:: 任务要求 ::
续写下面关于SparkStreaming的讲解文字,从它的最后一句之后接着写。

:: 文本段落 ::
..............................

SparkStreaming

1.课程目标

  • 掌握SparkStreaming原理和架构
  • 掌握DStream常用的操作
  • 掌握SparkStreaming整合flume
  • 掌握SparkStreaming整合kafka

2.SparkStreaming概念

  • SparkStreaming是用来开发实时数据处理程序的
    • SparkStreaming可以接入不同实时数据源,Kafka、Flume、Socket等不同的数据源。SparkStreaming一旦启动,(程序本身)无法停止。除非有人工干预或者机器故障或者数据异常
  • SparkStreaming特点:
    • 易用 :可以支持多种开发语言
    • 容错:Spark Streaming可以从盒子中恢复丢失的工作和操作员状态(如滑动窗口),而不需要任何额外的代码。
    • 易整合:SparkStreaming 会整合Graphx以及机器学习。SparkStreaming 还可整合Kakfa、Flume、文件系统、SparkCore、SparkSQL

3.SparkStreaming 原理

  • SparkStreaming是伪实时数据处理程序(微批处理)程序。
    	微:代表时间间隔 很小
     批处理:代表的离线数据处理
    	
    1.SparkStreaing 将时间间隔缩短成秒级甚至是毫秒级进行数据处理。
    2.SparkStreaing 将按照时间间隔读取进来数据转换成RDD,然后RDD进行转换操作,最后也是提交Job。
    SparkStreaming 中按照时间间隔自动提交Job程序,
    
  • SparkStreaming实时性
    • SparkStreaming目前能做到实时性 100毫秒,
      	如果对于实时性要求非常高的项目,比如证券交易、新闻发布,在进行技术选型的时候,要考虑Storm或者Flink、Spark中Structured Streaming。 
        1.job中划分Task时间(1秒钟 50个task,每个task 20毫秒)
        2.将task划分到不同的worker节点(网络传输+序列化和反序列化过程+执行过程)
        以上两个过程时间间隔>=100毫秒
      在实际开发过程中SparkStreaming一般处理到秒级
      
  • SparkStreaming 容错性
    • 基于RDD的血统机制容错
    • RDD缓存机制容错
    • RDD的checkpoint进行容错

4.SparkStreaming的编程入口

  • 导入pom依赖

    • <!--SparkStreaming 依赖-->
       <dependency>
       <groupId>org.apache.spark</groupId>
       <artifactId>spark-streaming_2.11</artifactId>
       <version>2.2.0</version>
        </dependency>
      
  • SparkCore编程入口 SparkContext
    SparkSQL 编程入口 SparkSession
    SparkStreaming的编程入口 StreamingContext
    
    StreamingContext功能:
    	1.接入数据源 并且创建DStream
        2.StreamingContext.start() 启动实时数据处理程序
        3.context.awaitTermination() 启动线程监控程序是否有异常情况出现,如果出现异常则调用stop方法
    	4.StreamingContext.stop() 停止和释放程序资源
    
    创建StreamingContext对象:需要SparkConf 和时间间隔参数
    

5.SparkStreaming编程模型:DStream

  • DStream:是离散流对象,是sparkStreaming的基础编程抽象。DStream实际上就是一个RDD的集合。

..............................

:: 原始数据 ::

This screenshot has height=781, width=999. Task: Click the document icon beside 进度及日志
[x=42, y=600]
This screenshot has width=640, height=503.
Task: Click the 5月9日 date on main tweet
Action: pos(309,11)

..............................

:: 任务输出 ::
    DStream 转换算子 map、flatMap、reduceByKey、groupByKey等操作  每次转换操作都会形成新的			Dstream
    DStream 输出算子:print、foreachRDD、transform、saveAsTextFiles等操作
    
    DStreams 三大特性:
    	1.每个DStream都依赖于其他的DStreams
    		def dependencies: List[DStream[_]]
        2.每一个时间间隔都会创建RDD
    		var generatedRDDs = new HashMap[Time, RDD[T]]()
    	3.在转换算子中每一个函数操作都会作用于DStream中的RDD之上
    		算子中函数式通过DStream中compute方法作用于每个时间间隔对应的RDD之上
    		override def compute(validTime: Time): Option[RDD[U]] = {
        parent.getOrCompute(validTime).map(_.map[U](mapFunc))
      }
    

6.SparkStreaming基于IDEA编程实战

  • pom依赖
    • <!--SparkStreaming 依赖-->
        <dependency>
        <groupId>org.apache.spark</groupId>
        <artifactId>spark-streaming_2.11</artifactId>
        <version>2.2.0</version>
      </dependency>
      

6.1 接入Socket数据

  • 准备工作
    • 安装socket数据源软件 :命令 yum -y install nc
    • 启动:nc -lk 端口号
  • 编写程序
    • package cn.itcast.sparkStreaming
      
      import org.apache.spark.SparkConf
      import org.apache.spark.streaming.dstream.DStream
      import org.apache.spark.streaming.{Seconds, StreamingContext}
      
      object SocketSparkStreaming {
        def main(args: Array[String]): Unit = {
          //创建SparkConf对象
          val conf = new SparkConf().setAppName("SocketSparkStreaming").setMaster("local[2]")
          //构建StreamingContext
          val sc: StreamingContext = new StreamingContext(conf, Seconds(5))
          sc.sparkContext.setLogLevel("OFF")
      
          //接入数据源 创建Dstream
          val linesDstream: DStream[String] = sc.socketTextStream("node-01", 9999)
          // 输入数据格式 , 分开 wordcount
          val wordCountDstream: DStream[(String, Int)] = linesDstream.flatMap(_.split(",")).map((_, 1)).reduceByKey(_ + _)
      
          //打印输出
          wordCountDstream.print()
      
          //启动实时数据处理程序
          sc.start()
          sc.awaitTermination()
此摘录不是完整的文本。